EXERCISE DETAILS:
In the following listing, work out how many lines contain the string "screenshot", and state only that number.

SUPPLIED MATERIAL:
* * * * * * *

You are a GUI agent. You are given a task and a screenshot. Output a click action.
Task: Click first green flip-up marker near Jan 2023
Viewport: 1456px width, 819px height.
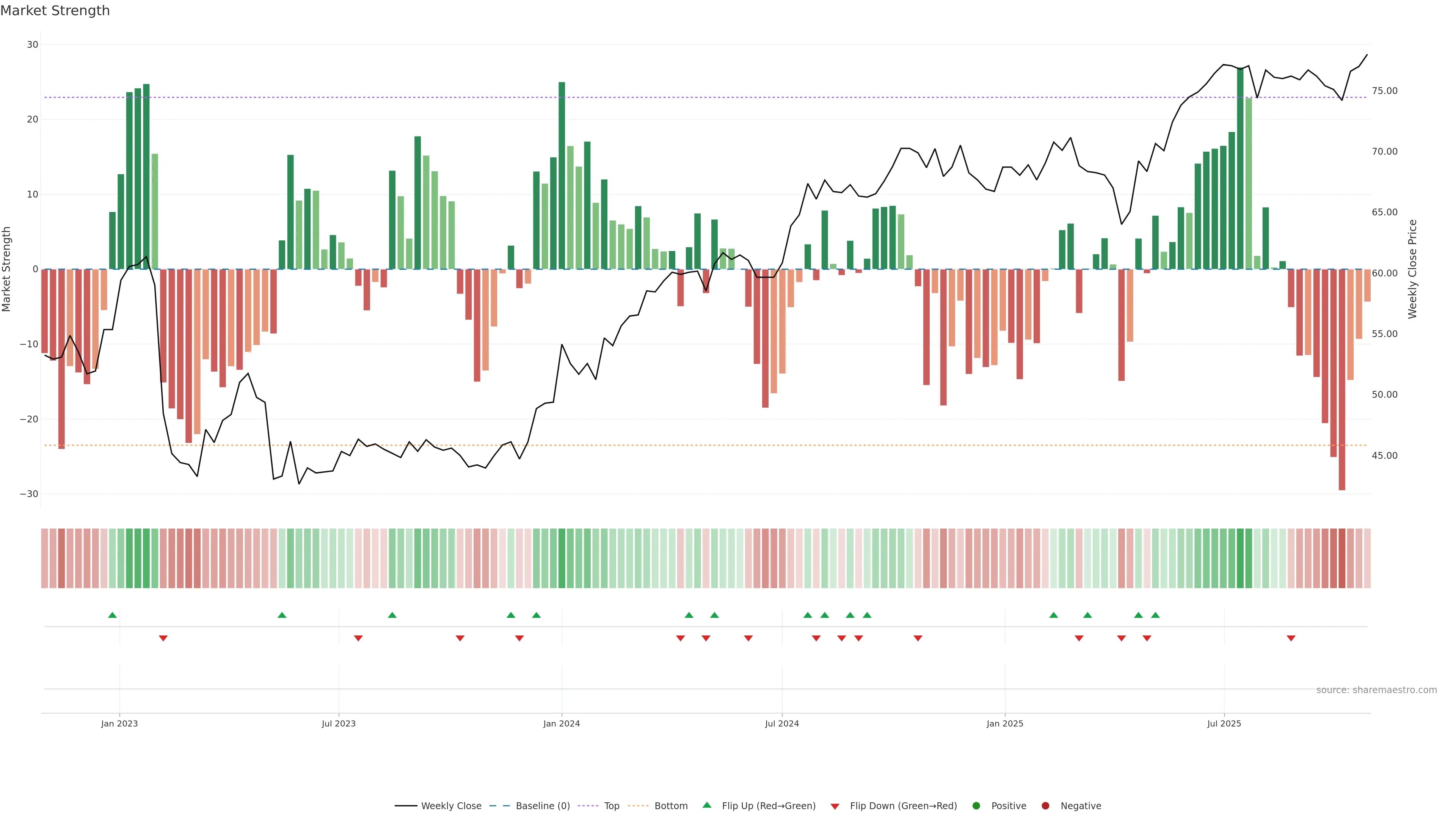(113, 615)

* * * * * * *

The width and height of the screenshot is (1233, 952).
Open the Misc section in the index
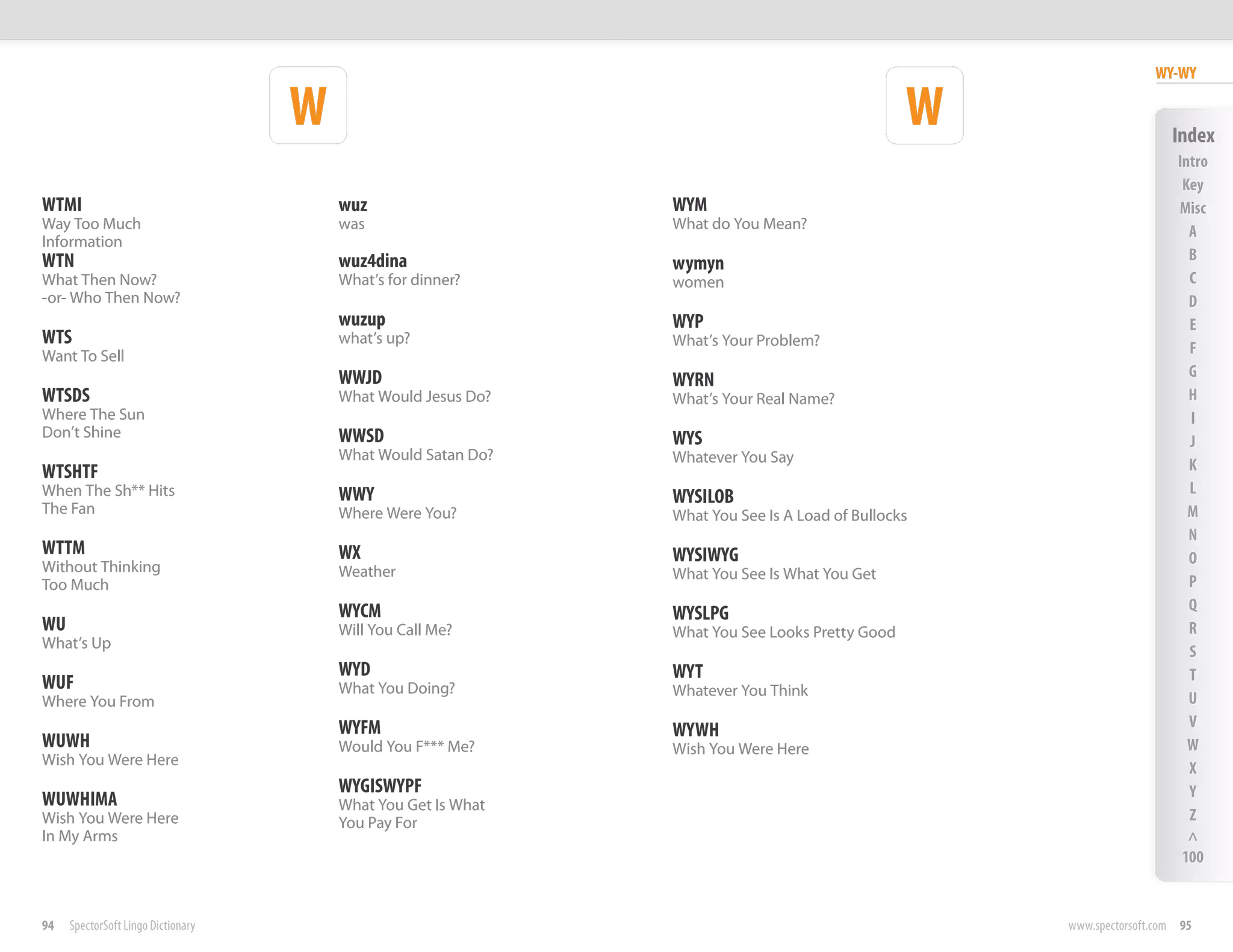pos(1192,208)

* * * * * * *

TASK ANSWER:
2